# Task requirements:
Read through the lines below and copy the ones holding the string "icon".

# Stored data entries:

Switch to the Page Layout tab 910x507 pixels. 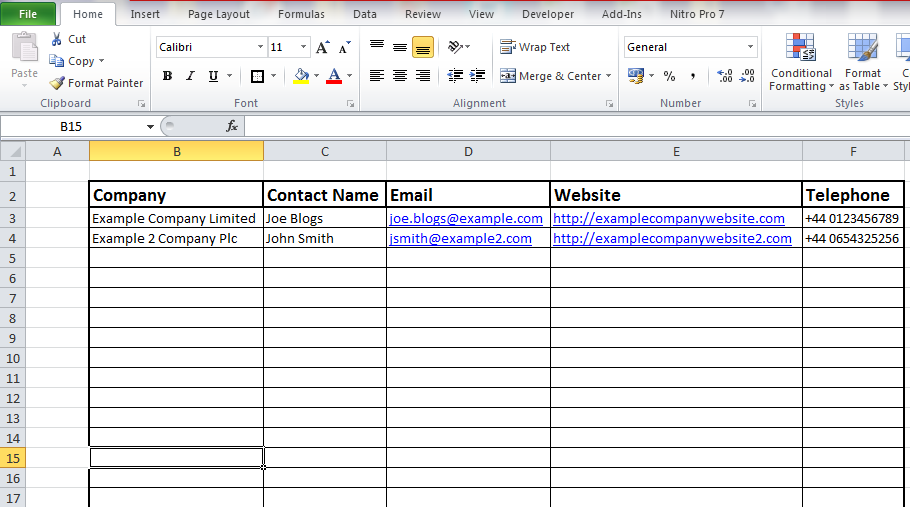pyautogui.click(x=219, y=14)
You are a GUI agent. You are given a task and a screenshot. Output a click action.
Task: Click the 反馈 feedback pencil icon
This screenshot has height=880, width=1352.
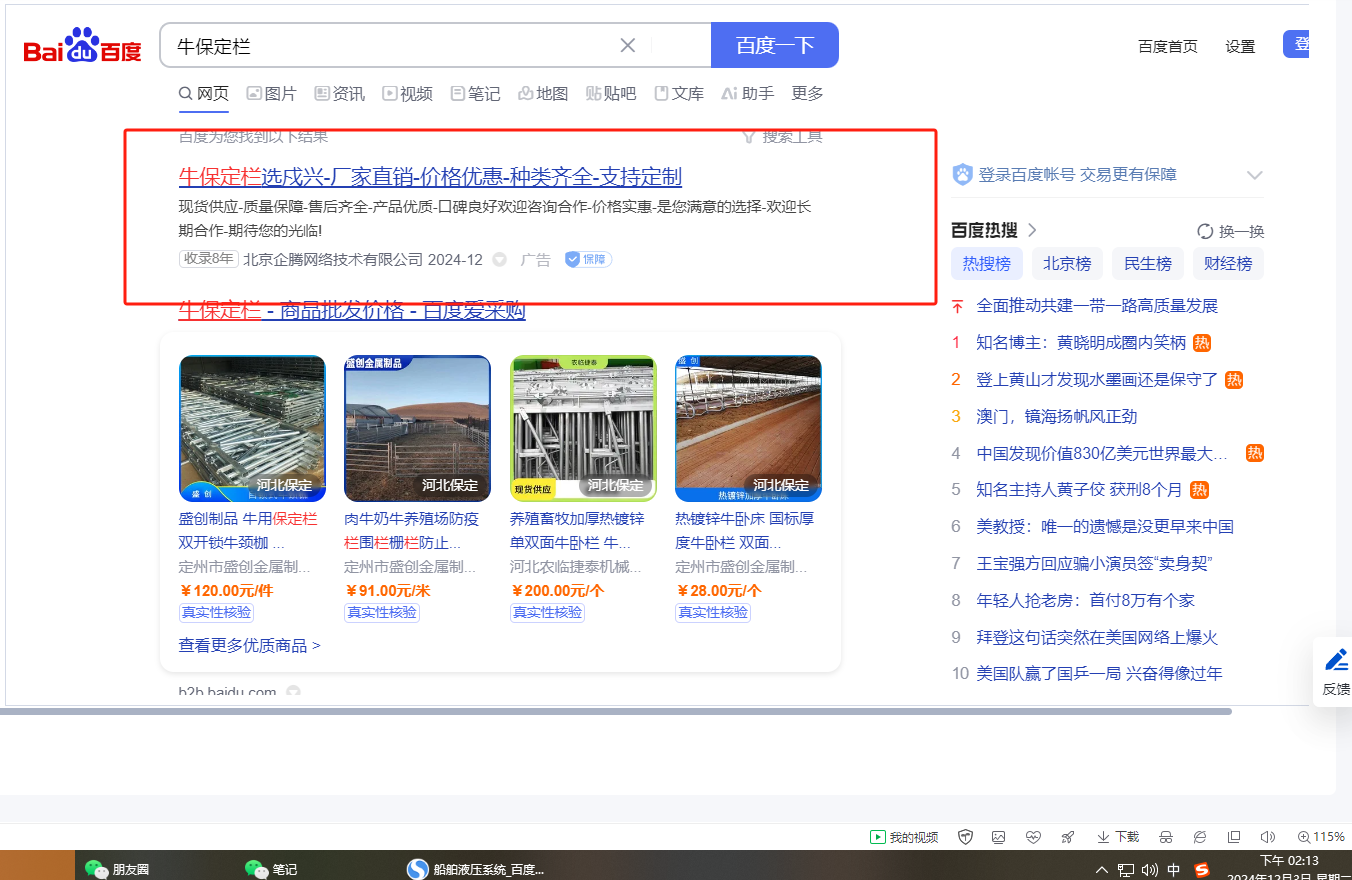click(x=1335, y=660)
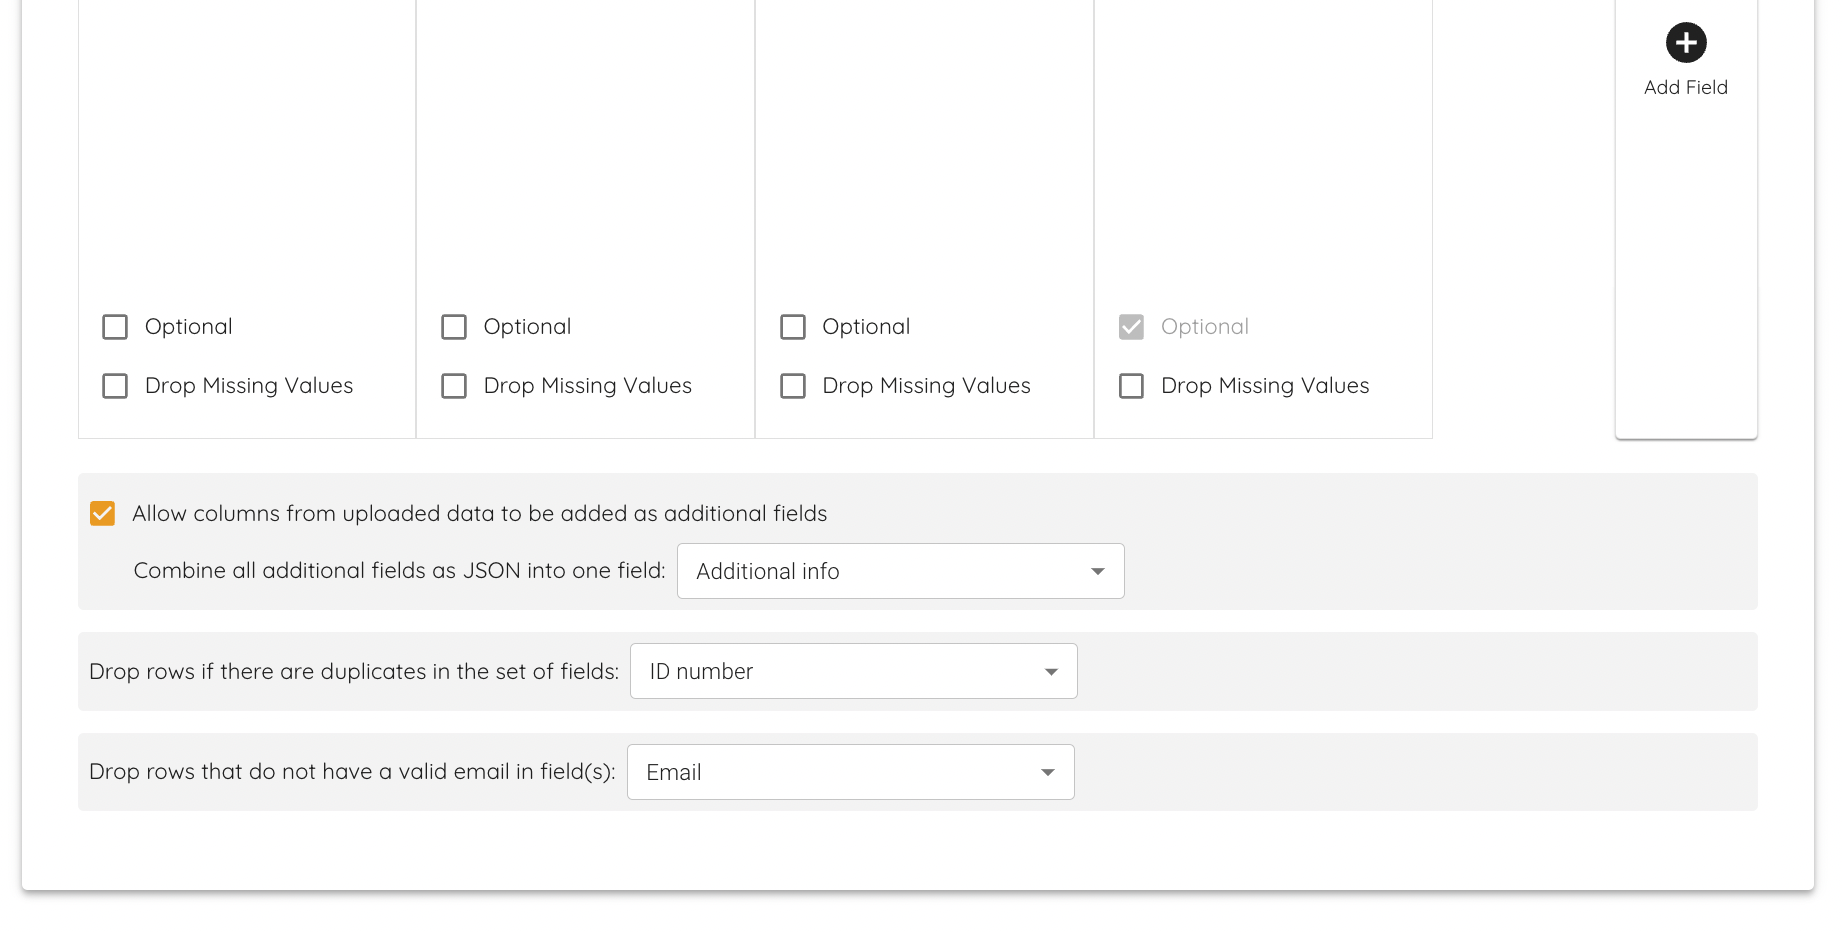This screenshot has height=932, width=1842.
Task: Open the Combine additional fields JSON dropdown
Action: pos(900,571)
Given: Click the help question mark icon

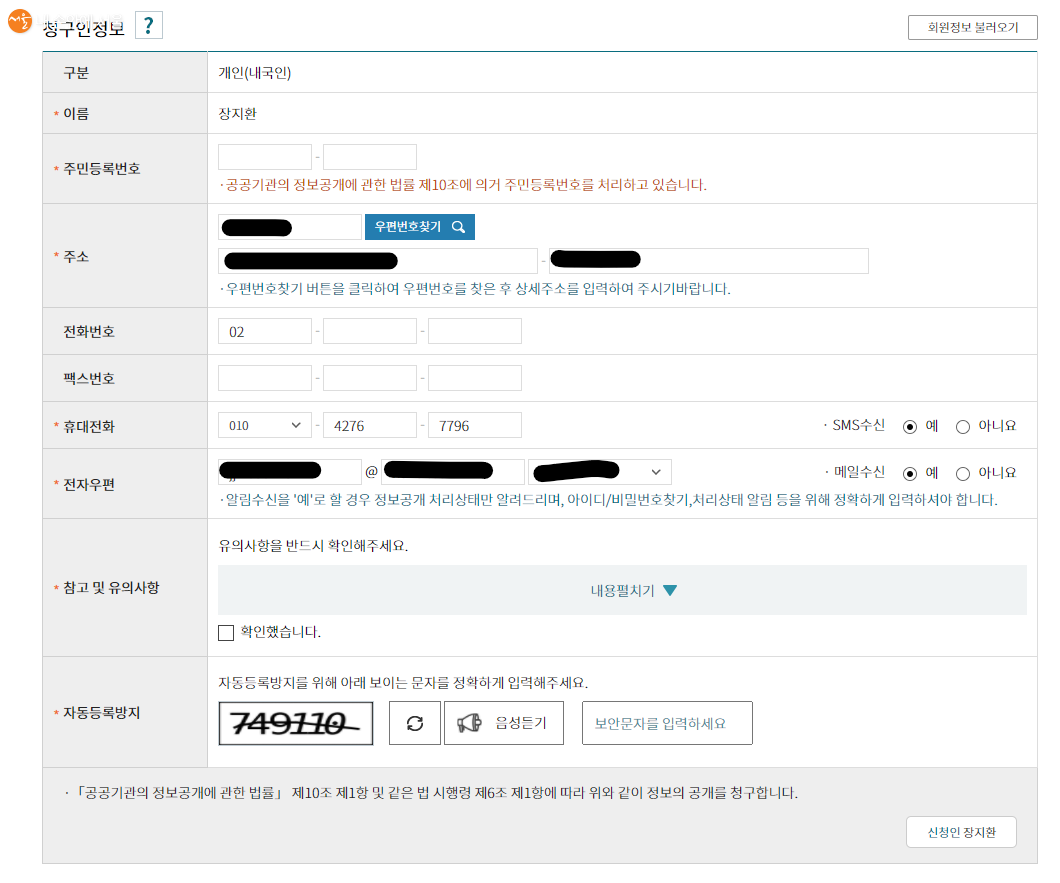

# Answer box:
Task: Click the 反馈 feedback pencil icon
Given: Click the help question mark icon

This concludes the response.